──────── Records for the exercise
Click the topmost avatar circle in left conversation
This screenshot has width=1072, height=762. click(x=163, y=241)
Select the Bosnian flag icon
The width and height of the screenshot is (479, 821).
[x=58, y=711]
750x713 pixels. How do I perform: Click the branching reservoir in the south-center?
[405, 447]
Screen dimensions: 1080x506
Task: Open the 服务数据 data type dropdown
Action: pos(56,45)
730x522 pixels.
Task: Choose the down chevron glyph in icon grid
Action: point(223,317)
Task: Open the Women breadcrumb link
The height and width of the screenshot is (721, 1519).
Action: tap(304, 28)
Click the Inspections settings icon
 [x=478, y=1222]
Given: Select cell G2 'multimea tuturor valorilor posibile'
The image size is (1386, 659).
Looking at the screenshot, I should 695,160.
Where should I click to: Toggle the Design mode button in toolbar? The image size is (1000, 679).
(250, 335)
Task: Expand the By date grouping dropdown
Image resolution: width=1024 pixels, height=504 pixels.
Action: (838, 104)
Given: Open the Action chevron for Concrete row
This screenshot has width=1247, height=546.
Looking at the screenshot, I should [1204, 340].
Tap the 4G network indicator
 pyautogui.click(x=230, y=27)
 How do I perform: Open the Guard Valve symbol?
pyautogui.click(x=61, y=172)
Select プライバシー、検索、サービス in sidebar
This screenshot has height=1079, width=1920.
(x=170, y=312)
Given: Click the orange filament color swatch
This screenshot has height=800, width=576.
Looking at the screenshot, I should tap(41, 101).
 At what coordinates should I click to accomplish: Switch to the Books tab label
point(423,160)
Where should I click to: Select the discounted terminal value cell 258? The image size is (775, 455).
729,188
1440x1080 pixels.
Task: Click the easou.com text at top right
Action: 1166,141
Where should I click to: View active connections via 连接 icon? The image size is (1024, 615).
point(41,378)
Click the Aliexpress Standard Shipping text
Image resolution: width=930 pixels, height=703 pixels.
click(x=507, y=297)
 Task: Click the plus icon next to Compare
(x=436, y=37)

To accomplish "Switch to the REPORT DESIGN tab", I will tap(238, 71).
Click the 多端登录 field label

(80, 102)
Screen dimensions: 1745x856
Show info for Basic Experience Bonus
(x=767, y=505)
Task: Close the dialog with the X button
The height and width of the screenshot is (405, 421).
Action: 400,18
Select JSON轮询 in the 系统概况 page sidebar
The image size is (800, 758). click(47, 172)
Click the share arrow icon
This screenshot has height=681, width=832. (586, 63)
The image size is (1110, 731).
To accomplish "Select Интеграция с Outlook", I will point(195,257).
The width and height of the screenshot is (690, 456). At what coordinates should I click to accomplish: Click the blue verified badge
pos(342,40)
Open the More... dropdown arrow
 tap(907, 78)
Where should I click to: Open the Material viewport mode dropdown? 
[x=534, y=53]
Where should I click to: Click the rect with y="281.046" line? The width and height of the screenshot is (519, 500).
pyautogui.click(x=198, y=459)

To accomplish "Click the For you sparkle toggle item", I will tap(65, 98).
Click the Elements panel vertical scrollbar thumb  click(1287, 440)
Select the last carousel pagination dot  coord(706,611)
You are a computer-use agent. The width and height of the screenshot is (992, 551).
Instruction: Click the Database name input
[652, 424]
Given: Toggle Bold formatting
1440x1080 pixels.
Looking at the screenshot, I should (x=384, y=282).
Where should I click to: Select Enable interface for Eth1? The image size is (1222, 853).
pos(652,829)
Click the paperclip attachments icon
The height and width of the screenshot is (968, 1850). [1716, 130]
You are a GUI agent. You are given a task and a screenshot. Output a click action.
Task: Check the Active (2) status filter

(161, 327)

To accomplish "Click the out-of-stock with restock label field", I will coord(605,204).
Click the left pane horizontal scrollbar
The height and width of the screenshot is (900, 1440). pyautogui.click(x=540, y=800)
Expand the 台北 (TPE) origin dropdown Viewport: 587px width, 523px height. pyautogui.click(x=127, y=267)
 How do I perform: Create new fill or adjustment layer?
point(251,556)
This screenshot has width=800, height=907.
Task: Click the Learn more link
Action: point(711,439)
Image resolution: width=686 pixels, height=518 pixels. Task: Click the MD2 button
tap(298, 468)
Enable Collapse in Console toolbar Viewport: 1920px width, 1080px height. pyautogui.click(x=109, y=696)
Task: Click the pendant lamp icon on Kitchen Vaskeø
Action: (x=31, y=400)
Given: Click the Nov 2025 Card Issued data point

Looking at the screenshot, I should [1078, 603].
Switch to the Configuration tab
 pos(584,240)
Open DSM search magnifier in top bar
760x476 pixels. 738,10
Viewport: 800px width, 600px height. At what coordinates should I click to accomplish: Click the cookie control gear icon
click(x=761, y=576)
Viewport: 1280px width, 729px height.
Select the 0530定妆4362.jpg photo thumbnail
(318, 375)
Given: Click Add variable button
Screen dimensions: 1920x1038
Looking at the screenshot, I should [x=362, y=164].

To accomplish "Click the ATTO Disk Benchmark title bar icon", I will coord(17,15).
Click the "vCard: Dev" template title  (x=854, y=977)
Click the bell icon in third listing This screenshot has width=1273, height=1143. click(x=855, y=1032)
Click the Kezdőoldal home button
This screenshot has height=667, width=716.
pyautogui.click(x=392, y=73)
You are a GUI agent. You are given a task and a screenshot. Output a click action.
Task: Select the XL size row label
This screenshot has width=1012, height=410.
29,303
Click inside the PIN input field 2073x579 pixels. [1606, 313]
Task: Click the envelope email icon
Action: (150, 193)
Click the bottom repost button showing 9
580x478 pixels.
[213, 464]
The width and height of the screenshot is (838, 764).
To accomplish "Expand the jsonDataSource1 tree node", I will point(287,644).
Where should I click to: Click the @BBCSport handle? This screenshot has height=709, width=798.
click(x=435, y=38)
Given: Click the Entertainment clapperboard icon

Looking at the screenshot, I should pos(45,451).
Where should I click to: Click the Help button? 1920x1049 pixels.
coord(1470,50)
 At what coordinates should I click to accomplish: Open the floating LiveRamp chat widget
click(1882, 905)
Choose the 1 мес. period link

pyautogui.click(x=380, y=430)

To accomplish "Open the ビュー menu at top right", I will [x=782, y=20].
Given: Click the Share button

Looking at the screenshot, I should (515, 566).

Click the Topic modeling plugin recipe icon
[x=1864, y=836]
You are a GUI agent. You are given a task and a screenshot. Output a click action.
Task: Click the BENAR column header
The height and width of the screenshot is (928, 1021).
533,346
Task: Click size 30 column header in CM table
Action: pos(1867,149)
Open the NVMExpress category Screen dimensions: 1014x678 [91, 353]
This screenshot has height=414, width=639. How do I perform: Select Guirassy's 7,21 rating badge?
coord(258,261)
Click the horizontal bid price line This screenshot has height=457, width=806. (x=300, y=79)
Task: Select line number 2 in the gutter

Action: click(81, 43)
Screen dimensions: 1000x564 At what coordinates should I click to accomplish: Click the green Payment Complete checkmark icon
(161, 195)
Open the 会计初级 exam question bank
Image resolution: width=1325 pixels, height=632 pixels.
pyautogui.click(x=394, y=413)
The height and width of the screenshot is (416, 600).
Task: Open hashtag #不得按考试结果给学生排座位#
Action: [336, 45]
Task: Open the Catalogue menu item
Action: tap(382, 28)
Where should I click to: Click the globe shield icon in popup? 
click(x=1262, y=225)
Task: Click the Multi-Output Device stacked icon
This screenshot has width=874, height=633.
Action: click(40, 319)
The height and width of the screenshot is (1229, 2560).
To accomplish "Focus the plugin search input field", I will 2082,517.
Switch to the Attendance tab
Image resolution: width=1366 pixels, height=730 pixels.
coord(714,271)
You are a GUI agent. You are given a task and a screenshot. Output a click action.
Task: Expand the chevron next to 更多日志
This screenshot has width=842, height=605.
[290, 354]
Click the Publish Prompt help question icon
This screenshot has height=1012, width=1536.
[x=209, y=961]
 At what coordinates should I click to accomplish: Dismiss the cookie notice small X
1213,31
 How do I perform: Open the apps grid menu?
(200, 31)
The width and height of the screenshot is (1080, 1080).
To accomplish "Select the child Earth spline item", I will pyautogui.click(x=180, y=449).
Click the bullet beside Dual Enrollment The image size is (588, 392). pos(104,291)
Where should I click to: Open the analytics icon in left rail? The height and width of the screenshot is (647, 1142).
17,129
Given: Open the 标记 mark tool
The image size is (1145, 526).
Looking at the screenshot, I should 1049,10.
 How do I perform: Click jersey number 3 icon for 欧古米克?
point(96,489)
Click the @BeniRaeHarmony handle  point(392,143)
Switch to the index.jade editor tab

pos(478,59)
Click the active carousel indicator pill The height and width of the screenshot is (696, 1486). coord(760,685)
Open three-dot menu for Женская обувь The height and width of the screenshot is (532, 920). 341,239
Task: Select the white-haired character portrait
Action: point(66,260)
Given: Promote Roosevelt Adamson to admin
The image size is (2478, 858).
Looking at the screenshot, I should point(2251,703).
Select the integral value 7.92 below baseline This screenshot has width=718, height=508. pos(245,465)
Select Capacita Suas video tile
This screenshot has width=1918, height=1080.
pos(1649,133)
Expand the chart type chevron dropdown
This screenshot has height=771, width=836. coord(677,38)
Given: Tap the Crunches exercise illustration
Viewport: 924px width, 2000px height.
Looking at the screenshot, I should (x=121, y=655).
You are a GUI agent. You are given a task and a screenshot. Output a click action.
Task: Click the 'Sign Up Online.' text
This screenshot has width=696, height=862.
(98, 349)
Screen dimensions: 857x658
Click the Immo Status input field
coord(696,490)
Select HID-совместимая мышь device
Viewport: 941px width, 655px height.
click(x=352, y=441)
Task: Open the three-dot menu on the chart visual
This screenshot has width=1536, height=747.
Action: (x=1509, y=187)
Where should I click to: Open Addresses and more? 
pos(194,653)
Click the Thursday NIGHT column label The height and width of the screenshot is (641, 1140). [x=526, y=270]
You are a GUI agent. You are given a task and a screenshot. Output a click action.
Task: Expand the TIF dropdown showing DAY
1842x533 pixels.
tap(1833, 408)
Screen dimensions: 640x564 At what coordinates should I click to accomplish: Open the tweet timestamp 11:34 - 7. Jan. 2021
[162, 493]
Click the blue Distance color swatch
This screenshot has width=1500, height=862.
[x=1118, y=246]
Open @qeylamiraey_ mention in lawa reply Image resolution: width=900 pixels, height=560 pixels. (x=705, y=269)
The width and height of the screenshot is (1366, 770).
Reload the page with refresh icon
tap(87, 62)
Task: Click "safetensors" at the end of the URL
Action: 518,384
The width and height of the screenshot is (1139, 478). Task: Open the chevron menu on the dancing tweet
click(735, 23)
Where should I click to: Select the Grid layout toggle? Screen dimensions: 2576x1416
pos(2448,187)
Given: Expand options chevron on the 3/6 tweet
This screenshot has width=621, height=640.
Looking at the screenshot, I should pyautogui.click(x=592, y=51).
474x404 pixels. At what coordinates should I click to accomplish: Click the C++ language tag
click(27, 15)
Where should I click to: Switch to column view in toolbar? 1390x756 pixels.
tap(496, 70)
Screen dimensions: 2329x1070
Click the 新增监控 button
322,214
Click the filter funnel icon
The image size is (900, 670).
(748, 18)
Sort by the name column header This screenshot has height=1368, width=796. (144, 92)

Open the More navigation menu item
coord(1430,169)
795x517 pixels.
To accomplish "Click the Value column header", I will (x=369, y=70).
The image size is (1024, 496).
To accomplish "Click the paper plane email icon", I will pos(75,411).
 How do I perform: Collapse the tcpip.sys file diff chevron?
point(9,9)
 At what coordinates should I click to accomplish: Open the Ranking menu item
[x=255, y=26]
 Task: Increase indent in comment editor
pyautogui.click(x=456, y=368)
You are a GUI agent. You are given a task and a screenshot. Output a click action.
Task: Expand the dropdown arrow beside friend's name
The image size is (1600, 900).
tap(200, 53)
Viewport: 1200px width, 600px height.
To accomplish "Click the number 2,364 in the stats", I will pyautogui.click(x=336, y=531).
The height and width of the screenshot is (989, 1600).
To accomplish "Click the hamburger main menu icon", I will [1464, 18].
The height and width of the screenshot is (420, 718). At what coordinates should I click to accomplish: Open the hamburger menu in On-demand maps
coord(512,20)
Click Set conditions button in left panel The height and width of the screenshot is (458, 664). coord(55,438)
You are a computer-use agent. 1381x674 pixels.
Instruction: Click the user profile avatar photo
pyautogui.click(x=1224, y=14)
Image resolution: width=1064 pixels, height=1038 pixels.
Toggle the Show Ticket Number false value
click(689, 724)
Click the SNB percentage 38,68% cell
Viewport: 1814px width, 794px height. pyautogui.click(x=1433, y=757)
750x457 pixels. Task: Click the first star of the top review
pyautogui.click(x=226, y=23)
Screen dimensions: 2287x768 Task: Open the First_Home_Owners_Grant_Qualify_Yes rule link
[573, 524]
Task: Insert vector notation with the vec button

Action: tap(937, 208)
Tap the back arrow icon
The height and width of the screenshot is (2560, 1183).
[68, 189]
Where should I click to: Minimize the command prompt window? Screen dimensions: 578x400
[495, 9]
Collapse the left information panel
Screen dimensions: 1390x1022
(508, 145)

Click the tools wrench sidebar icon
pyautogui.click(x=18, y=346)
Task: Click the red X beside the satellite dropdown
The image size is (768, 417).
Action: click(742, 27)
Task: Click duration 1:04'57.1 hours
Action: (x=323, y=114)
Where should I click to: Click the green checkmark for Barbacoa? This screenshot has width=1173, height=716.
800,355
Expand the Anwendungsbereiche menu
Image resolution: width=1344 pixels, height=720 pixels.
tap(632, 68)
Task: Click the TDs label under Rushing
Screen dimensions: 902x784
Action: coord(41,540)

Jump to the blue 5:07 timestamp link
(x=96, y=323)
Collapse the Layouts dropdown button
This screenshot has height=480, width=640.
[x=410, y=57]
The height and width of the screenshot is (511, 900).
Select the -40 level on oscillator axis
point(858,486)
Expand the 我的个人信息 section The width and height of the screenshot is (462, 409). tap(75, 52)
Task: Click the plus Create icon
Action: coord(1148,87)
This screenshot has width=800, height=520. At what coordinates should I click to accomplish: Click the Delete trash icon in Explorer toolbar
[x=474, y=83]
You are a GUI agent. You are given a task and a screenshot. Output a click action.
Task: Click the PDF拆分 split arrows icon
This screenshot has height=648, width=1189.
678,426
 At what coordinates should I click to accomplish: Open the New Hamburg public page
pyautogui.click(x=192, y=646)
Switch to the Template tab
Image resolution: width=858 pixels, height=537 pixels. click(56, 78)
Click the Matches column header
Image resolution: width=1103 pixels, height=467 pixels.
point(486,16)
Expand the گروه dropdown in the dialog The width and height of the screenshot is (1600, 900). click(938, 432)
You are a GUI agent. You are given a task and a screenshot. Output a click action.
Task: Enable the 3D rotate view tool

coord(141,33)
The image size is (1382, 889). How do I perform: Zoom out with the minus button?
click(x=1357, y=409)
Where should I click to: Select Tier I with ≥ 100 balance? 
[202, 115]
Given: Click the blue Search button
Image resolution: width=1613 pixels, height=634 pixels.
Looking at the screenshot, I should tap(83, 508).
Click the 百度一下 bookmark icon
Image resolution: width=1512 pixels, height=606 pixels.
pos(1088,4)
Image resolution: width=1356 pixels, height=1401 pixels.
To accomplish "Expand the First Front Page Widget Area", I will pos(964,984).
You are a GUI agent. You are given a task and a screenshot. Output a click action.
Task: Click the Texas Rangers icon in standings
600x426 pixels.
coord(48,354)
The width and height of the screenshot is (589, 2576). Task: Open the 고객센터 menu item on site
────────────────
• **Your goal**:
Repeat the material above exactly, beginning with its first line and ending with the line that holds "Given: Select cell", and leave out everything else.

• **Answer to the exercise**:
Click the topmost avatar circle in left conversation
This screenshot has width=1072, height=762. click(x=163, y=241)
Select the Bosnian flag icon
The width and height of the screenshot is (479, 821).
[x=58, y=711]
750x713 pixels. How do I perform: Click the branching reservoir in the south-center?
[405, 447]
Screen dimensions: 1080x506
Task: Open the 服务数据 data type dropdown
Action: pos(56,45)
730x522 pixels.
Task: Choose the down chevron glyph in icon grid
Action: point(223,317)
Task: Open the Women breadcrumb link
The height and width of the screenshot is (721, 1519).
Action: tap(304, 28)
Click the Inspections settings icon
 [x=478, y=1222]
Given: Select cell G2 'multimea tuturor valorilor posibile'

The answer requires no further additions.